Bureaucracy destroys innovation.
Meanwhile in the US they have https://www.scientificamerican.com/article/this-genetically-engineered-petunia-glows-in-the-dark-and-could-be-yours-for-29/
The EU risks becoming a scientific backwater compared to the US and China.
We’re already decades behind SpaceX, Waymo, and the genetic engineering work.
petunias
Wood co-founded Light Bio with two of the researchers behind this work, Karen Sarkisyan, a synthetic biologist at the MRC Laboratory of Medical Sciences in London, and Ilia Yampolsky, a biomolecular chemist at the Pirogov Russian National Research Medical University in Moscow.
Aha. It’s true that it’s easy to get money for startups in the US doesn’t mean that the US comes close to Europe when it comes to primary research.
Waymo
wake me when Waymo is cleared for level 4 autonomous driving in a jurisdiction that doesn’t simply rubber-stamp anything silicon valley does.
SpaceX
ESA is on a different development cadence than SpaceX, it’s not like they haven’t done the maths on reusable rockets: Back when the current gen was developed it would’ve been more expensive per rocket.

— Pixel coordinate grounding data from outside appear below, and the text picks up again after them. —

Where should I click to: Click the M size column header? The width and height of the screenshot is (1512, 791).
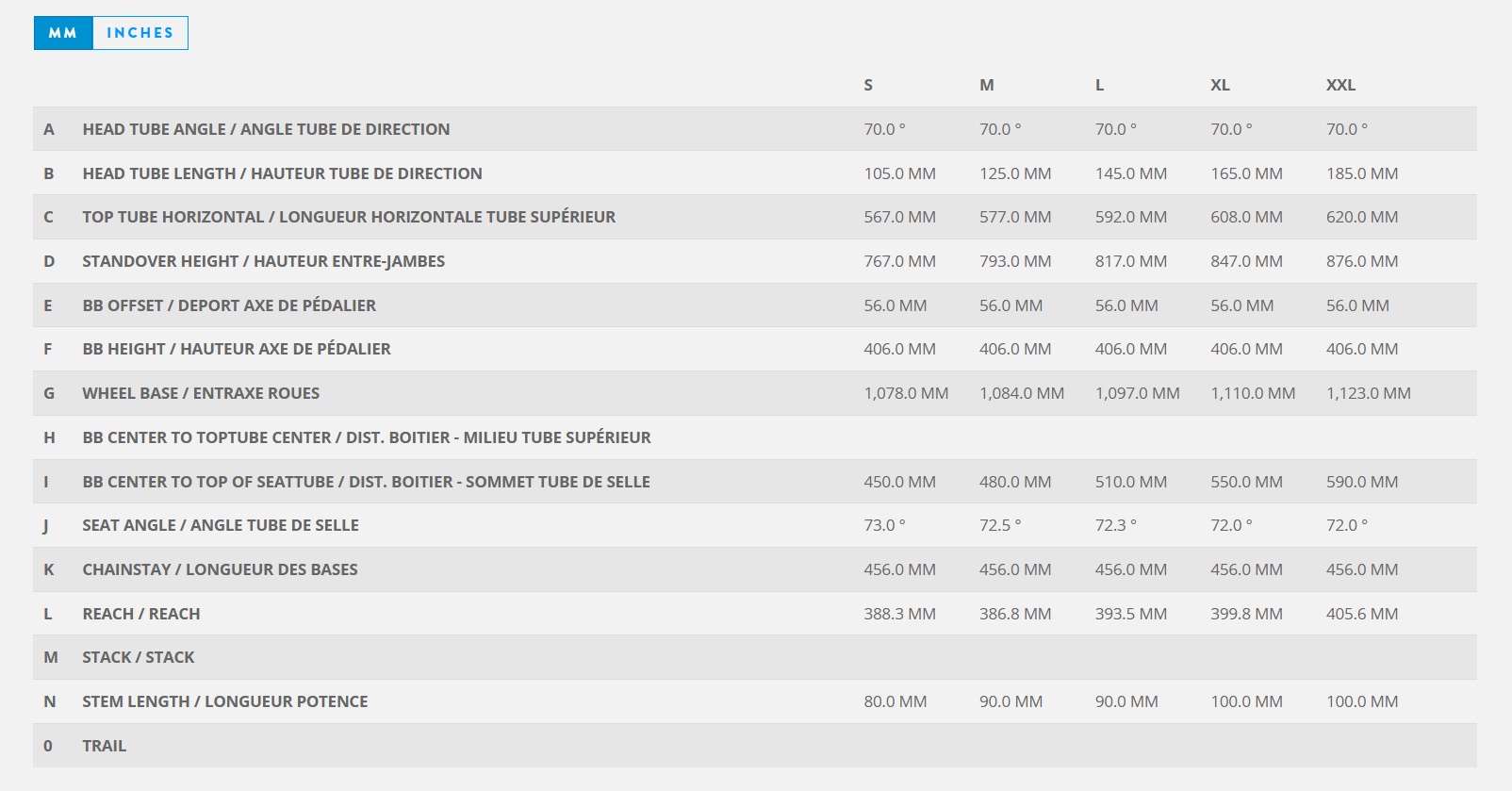(x=986, y=85)
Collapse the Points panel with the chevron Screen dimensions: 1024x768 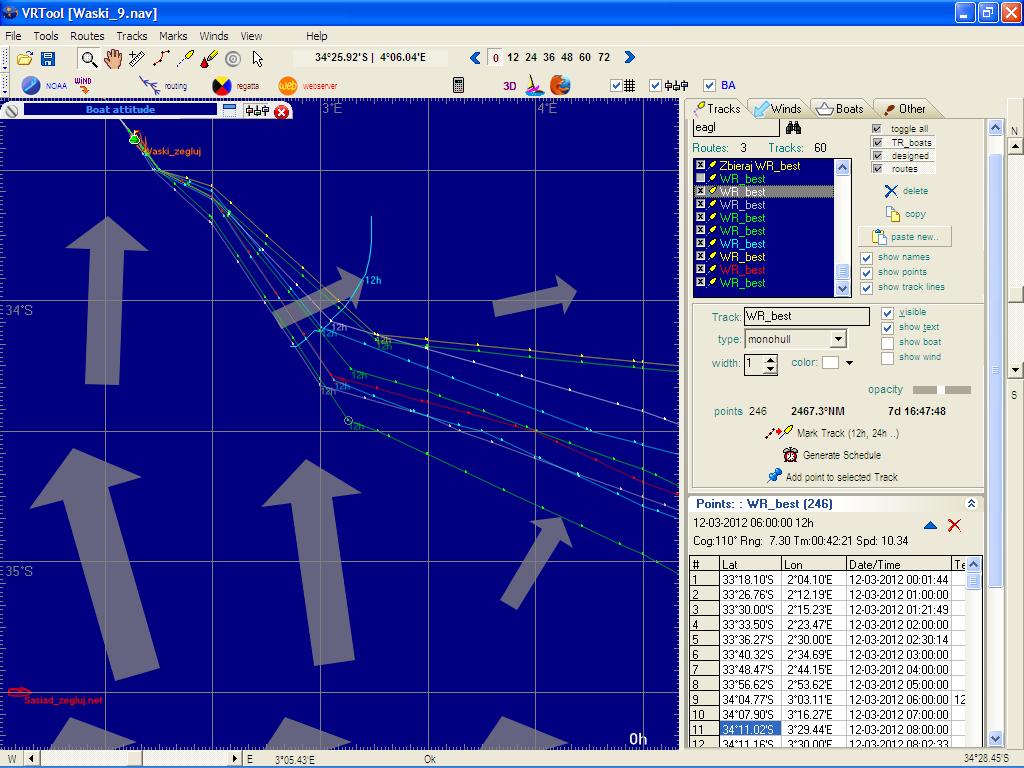(x=970, y=504)
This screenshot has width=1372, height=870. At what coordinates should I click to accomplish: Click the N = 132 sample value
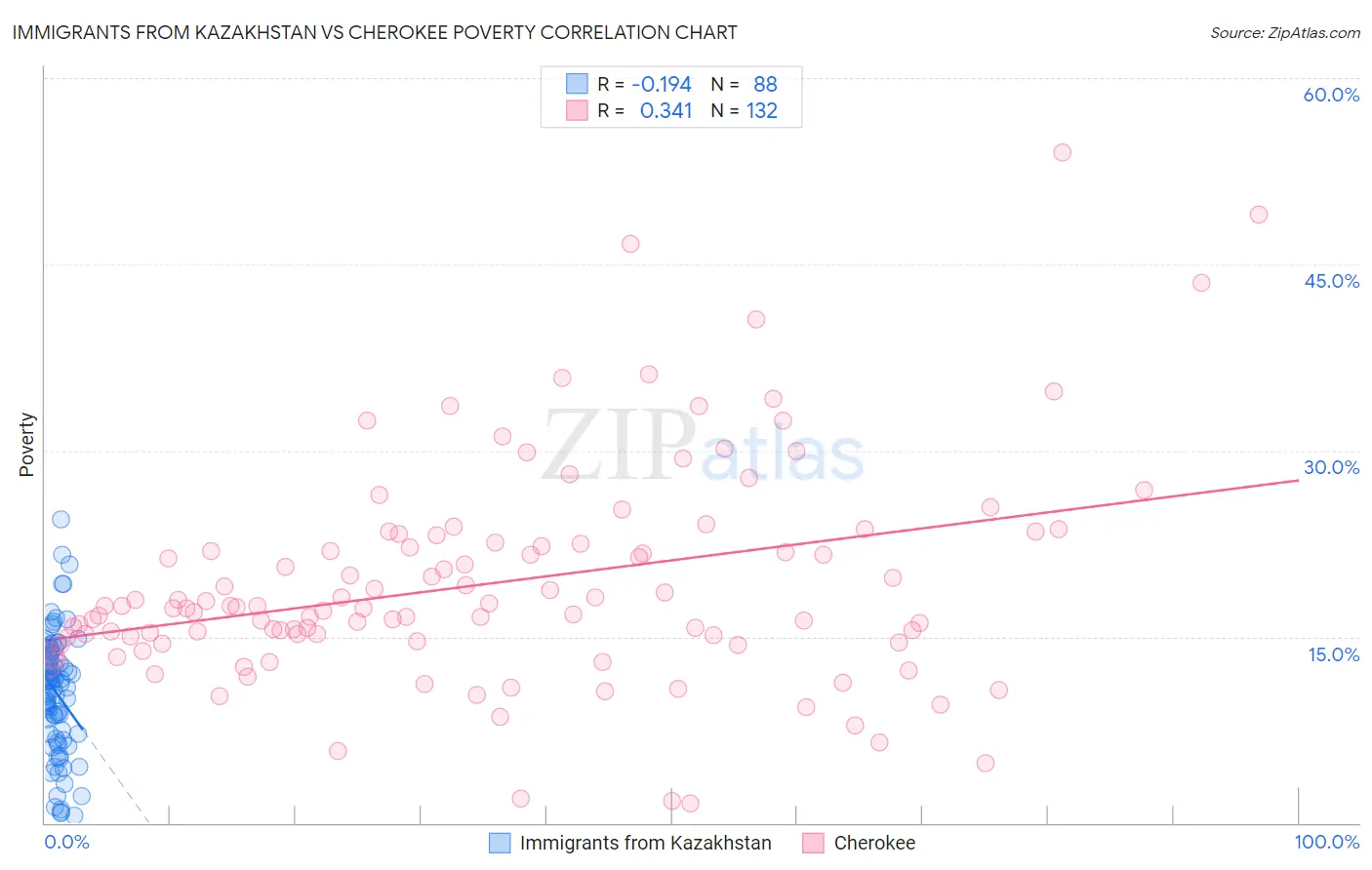(745, 110)
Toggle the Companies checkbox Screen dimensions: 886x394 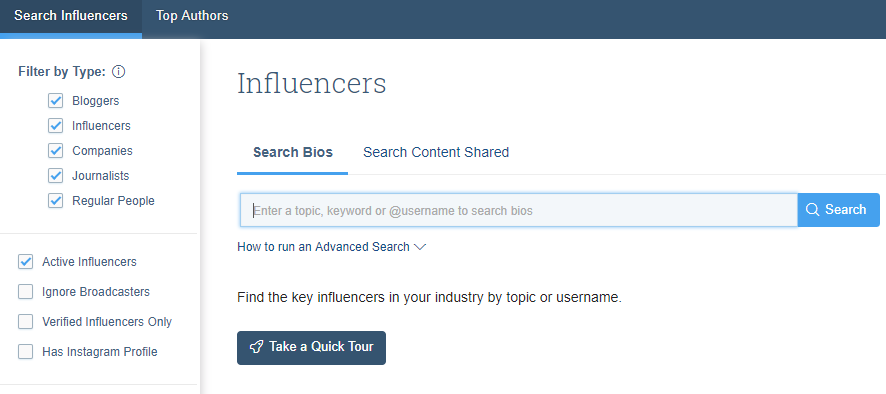pos(55,151)
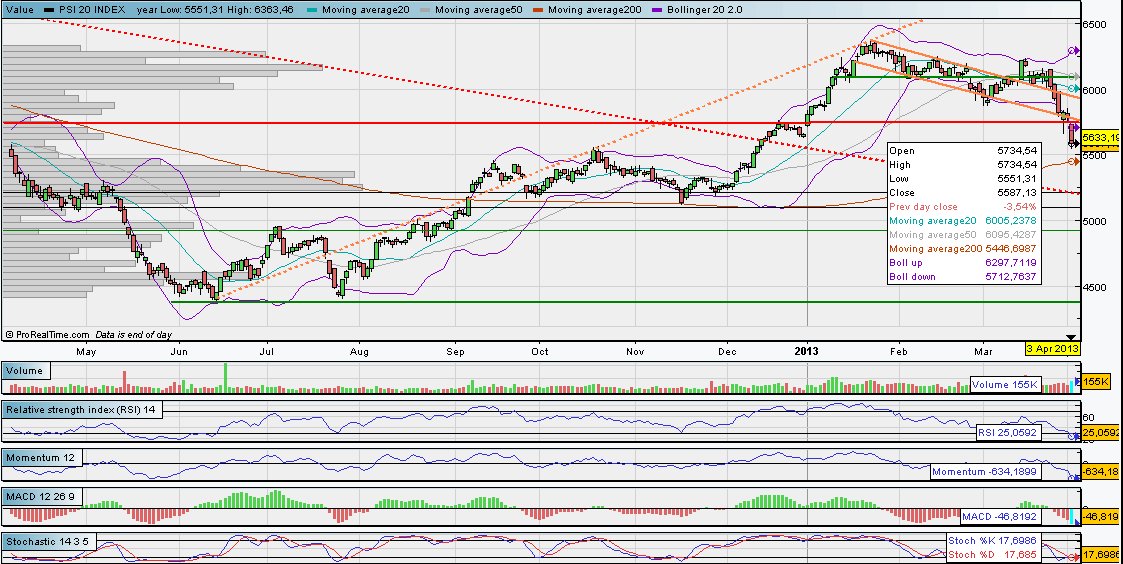Viewport: 1123px width, 564px height.
Task: Open the Volume panel header
Action: (25, 371)
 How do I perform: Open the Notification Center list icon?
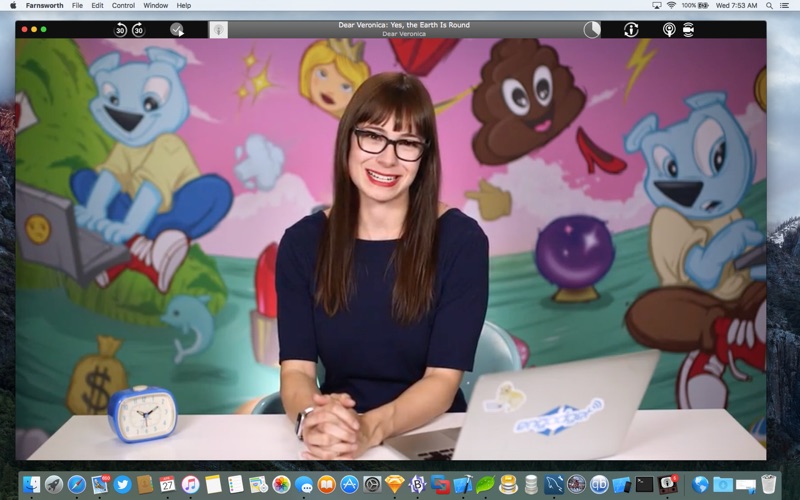click(x=785, y=5)
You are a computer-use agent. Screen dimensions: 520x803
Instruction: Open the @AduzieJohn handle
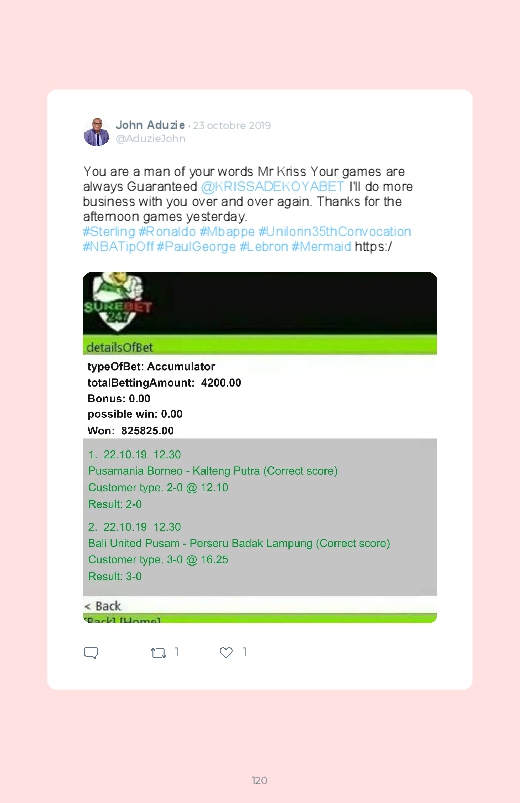tap(151, 139)
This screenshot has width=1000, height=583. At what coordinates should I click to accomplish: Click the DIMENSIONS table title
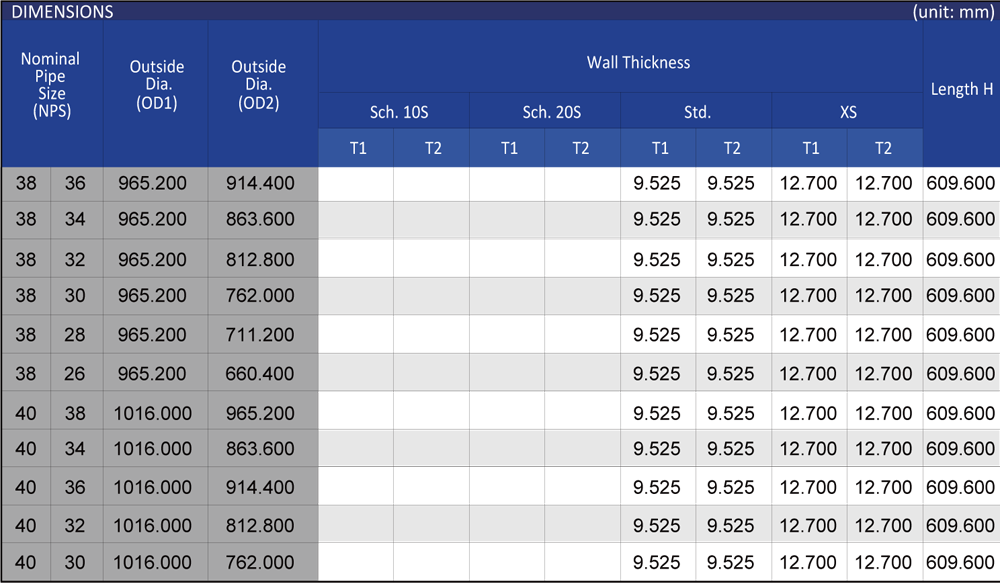62,12
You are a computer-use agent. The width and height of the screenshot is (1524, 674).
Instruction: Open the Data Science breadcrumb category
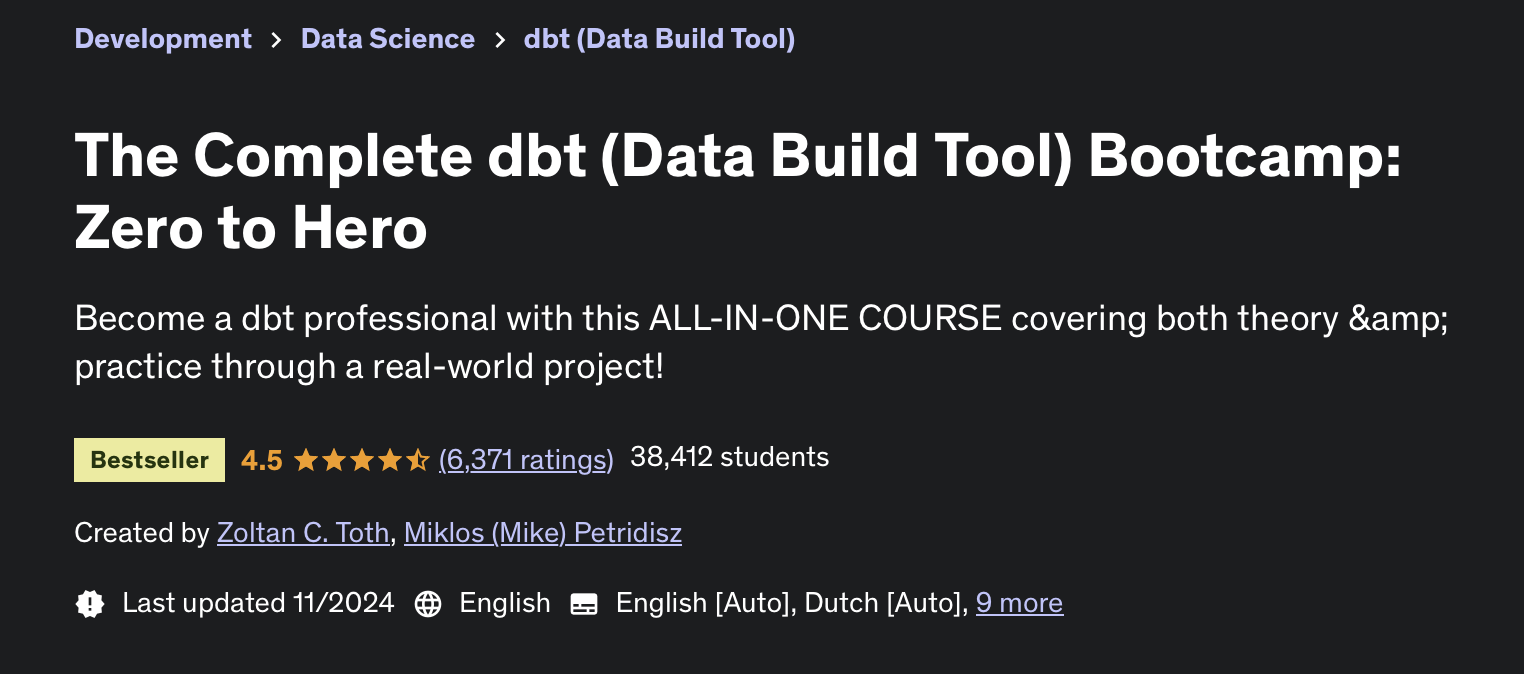(x=387, y=39)
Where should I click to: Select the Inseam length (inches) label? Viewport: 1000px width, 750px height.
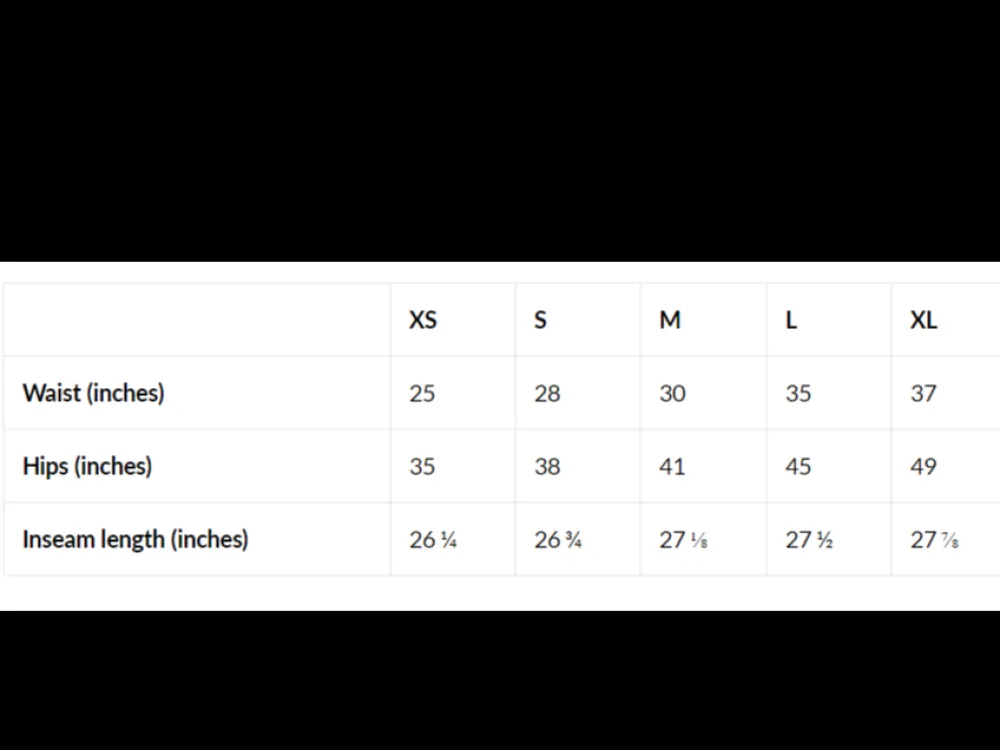135,540
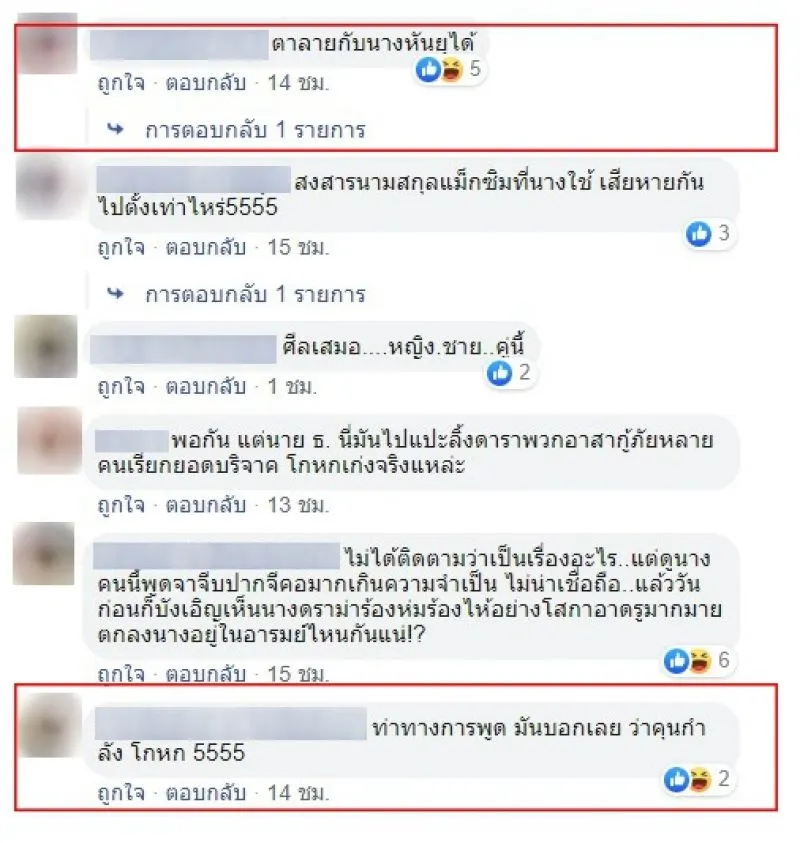Click ถูกใจ under the พอกัน แต่นาย ธ. comment
Screen dimensions: 800x843
pos(121,505)
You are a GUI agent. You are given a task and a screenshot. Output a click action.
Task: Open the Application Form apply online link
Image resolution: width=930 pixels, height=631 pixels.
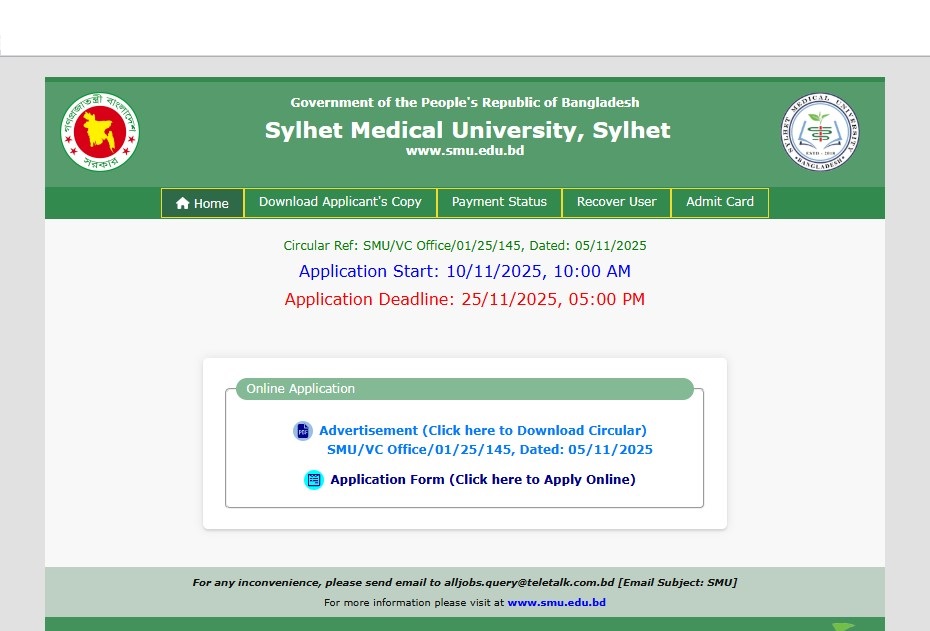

Also SpaceX’s launch prices are subsidised by the US government overpaying for their launches.
But people can actually use Waymo right now - that’s the biggest proof you need.
ESA doesn’t yet have re-usable rockets period.
The Falcon 9 is a decade ahead, nevermind Starship.
And now look at Neuralink’s achievements too.
But people can actually use Waymo right now - that’s the biggest proof you need.
No I can’t.
ESA doesn’t yet have re-usable rockets period.
The Falcon 9 is a decade ahead, nevermind Starship.
Ariane 5 is almost 30 years old. Only a decade ahead is kinda disappointing. As to reusable: It’s a matter of economics, not technology.
And now look at Neuralink’s achievements too.